Exercise objective:
Revise the part of the data that opens with the line containing "Describe the element at coordinates (267, 62)" and closes with the end of the data. Change "close window" to "exit window" and leave everything else unchanged.

Record list:

= = = =

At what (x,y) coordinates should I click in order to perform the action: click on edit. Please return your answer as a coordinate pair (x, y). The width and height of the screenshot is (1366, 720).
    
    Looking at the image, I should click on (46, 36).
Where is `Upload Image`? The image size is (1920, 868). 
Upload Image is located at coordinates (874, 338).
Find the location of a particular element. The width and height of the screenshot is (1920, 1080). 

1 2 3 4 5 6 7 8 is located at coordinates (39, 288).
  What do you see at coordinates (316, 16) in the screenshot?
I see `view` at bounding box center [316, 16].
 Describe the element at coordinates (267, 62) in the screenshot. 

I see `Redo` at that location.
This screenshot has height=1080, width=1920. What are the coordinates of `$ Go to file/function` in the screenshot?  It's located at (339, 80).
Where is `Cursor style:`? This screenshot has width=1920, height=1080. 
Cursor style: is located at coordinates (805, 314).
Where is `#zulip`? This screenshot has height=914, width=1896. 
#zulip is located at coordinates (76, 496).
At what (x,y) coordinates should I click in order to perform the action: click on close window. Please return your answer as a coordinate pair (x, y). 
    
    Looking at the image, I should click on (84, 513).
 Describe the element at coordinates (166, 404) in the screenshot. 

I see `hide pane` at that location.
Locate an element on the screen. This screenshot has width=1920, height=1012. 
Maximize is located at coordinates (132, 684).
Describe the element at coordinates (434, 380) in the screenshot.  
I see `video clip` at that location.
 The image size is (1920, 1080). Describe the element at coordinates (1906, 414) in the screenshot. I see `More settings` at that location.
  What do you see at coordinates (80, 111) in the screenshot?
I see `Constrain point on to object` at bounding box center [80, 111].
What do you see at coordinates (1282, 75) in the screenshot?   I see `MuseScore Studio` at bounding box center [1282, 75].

= = = =

Answer in full:
 Describe the element at coordinates (267, 62) in the screenshot. 

I see `Redo` at that location.
This screenshot has height=1080, width=1920. What are the coordinates of `$ Go to file/function` in the screenshot?  It's located at (339, 80).
Where is `Cursor style:`? This screenshot has width=1920, height=1080. 
Cursor style: is located at coordinates (805, 314).
Where is `#zulip`? This screenshot has height=914, width=1896. 
#zulip is located at coordinates (76, 496).
At what (x,y) coordinates should I click in order to perform the action: click on exit window. Please return your answer as a coordinate pair (x, y). 
    
    Looking at the image, I should click on (84, 513).
 Describe the element at coordinates (166, 404) in the screenshot. 

I see `hide pane` at that location.
Locate an element on the screen. This screenshot has width=1920, height=1012. 
Maximize is located at coordinates (132, 684).
Describe the element at coordinates (434, 380) in the screenshot.  
I see `video clip` at that location.
 The image size is (1920, 1080). Describe the element at coordinates (1906, 414) in the screenshot. I see `More settings` at that location.
  What do you see at coordinates (80, 111) in the screenshot?
I see `Constrain point on to object` at bounding box center [80, 111].
What do you see at coordinates (1282, 75) in the screenshot?   I see `MuseScore Studio` at bounding box center [1282, 75].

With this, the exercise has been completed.